Proprio in queste settimane il Consiglio nazionale dell’Ordine dei Giornalisti ha scelto, per la deontologia professionale, di adottare la Jerusalem Declaration on Antisemitism invece della definizione IHRA. Come giudica questa scelta? La ritiene un modello alternativo capace di tutelare insieme la lotta all’antisemitismo e la libertà di stampa? 

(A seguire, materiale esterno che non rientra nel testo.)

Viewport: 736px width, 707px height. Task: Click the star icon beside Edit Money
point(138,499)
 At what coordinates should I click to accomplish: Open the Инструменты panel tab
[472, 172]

“Trovo la scelta corretta perché quel documento, sottoscritto da circa duecento studiose e studiosi internazionali, pone la lotta all’antisemitismo in relazione al contrasto di ogni forma di odio, alla difesa della libertà di parola, e alla protezione dei diritti umani, senza includere fra gli esempi di antisemitismo posizioni critiche sullo stato di Israele. La Jerusalem Declaration esplicita che non è da considerarsi esempio di antisemitismo “opporsi al sionismo come forma di nazionalismo”, o “sostenere una varietà di assetti costituzionali per ebrei e palestinesi nell’area compresa tra il fiume Giordano e il Mediterraneo”. Così come non è antisemitismo criticare “Israele come Stato”, le sue istituzioni e le sue politiche e pratiche sulla base di prove concrete, né “paragonare Israele ad altri casi storici, tra cui il colonialismo di insediamento o l’apartheid”. Non posso che trovarmi d’accordo”.

Il ddl ora approderà alla Camera. Avs intende presentare emendamenti? Se sì, su quali punti specifici? 

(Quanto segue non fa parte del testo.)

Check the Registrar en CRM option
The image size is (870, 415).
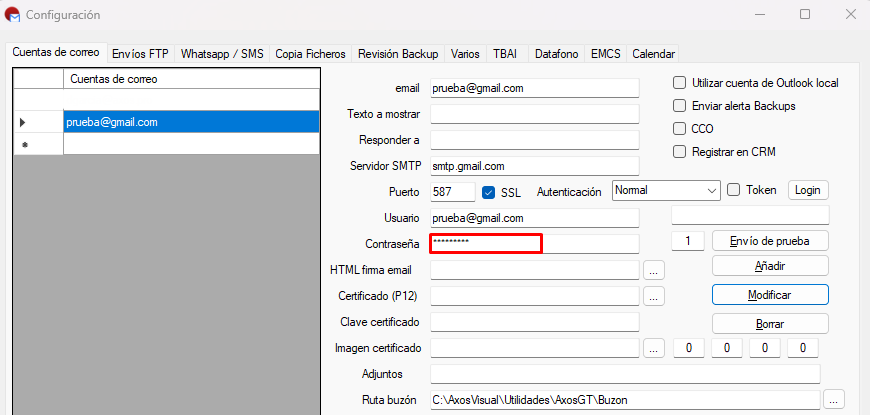[679, 151]
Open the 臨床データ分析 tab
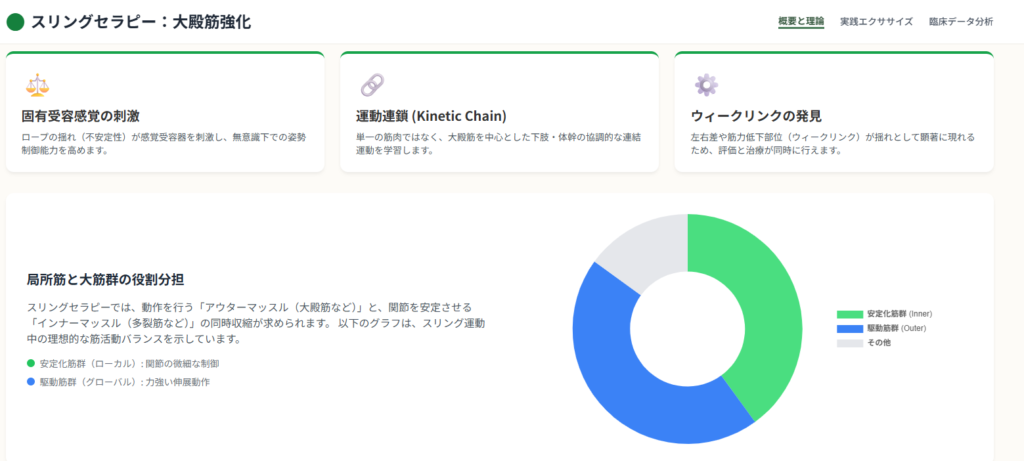Screen dimensions: 1024x461 point(960,21)
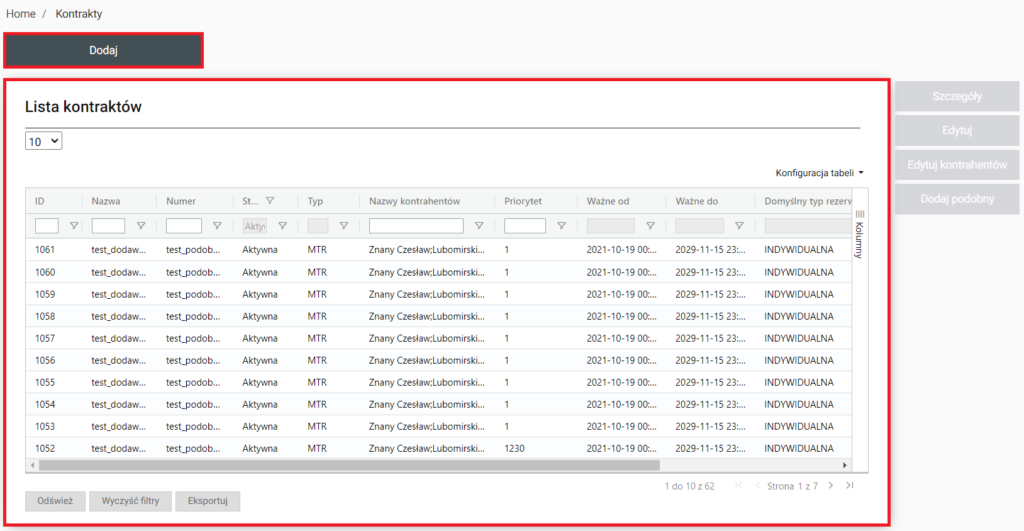Jump to the last page arrow
Screen dimensions: 1024x531
[x=850, y=486]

“Credo si debba fare attenzione. Contrastare l’antisemitismo è un dovere democratico. Le leggi contro l’istigazione all’odio e alla discriminazione, come noto, ci sono e vanno applicate. Temo che però questo ddl non aiuterà, anzi rischierà di esacerbare ulteriormente il dibattito pubblico. Contribuendo per esempio ad additare come antisemiti tutti coloro che contestano la politica di Netanyahu e, in ultima istanza, la sinistra. Gli episodi di violenza verificatisi il 25 aprile suggeriscono che non è il caso di proseguire su quella strada. Di sicuro noi, nipoti di partigiani, di deportati, di antifascisti, non siamo i nemici di quelle comunità, anche se presenteremo emendamenti sul ddl e voteremo contro se non verranno accolti”.

Indipendentemente dalle intenzioni dichiarate, quali conseguenze concrete teme di più – in termini di limitazione del dibattito pubblico, dell’informazione o della mobilitazione civile – se il ddl venisse approvato nella sua formulazione attuale?

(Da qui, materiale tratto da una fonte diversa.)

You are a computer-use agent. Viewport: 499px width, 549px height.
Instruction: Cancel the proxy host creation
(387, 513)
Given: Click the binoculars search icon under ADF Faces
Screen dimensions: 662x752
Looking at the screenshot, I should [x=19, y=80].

“Dal 2025, nella Strategia nazionale italiana per la lotta all’antisemitismo è stato eliminato ogni riferimento all’antisemitismo di stampo nazi-fascista, mentre si fa riferimento alle manifestazioni contro lo stato di Israele, in particolare in seguito al 7 ottobre. Il ddl Romeo accoglie queste premesse e traduce la definizione dell’IHRA in misure che consentirebbero alle autorità di vietare o bloccare manifestazioni pubbliche considerate “potenzialmente antisemitiche” in base alla definizione IHRA (con un’aggiunta alle ragioni contenute nel Tulps che consentono al questore di negare l’autorizzazione). La diffusa e legittima rabbia – che è anche la mia – nei confronti di una potenza occupante che sta negando il diritto a esistere di un altro popolo attraverso pulizia etnica e un vero e proprio genocidio non può essere censurata. Come trovo profondamente grave cancellare dalla nostra memoria e nel nostro impianto normativo le responsabilità dei soggetti che storicamente sono stati portatori di vero antisemitismo fondato su odio razziale: i nazisti e i fascisti che hanno agito materialmente per cancellare il popolo ebraico nella sua interezza e che ancora oggi si nascondono e covano quell’odio fra le fila della nuova destra, che improvvisamente si erge a paladina delle comunità ebraiche”.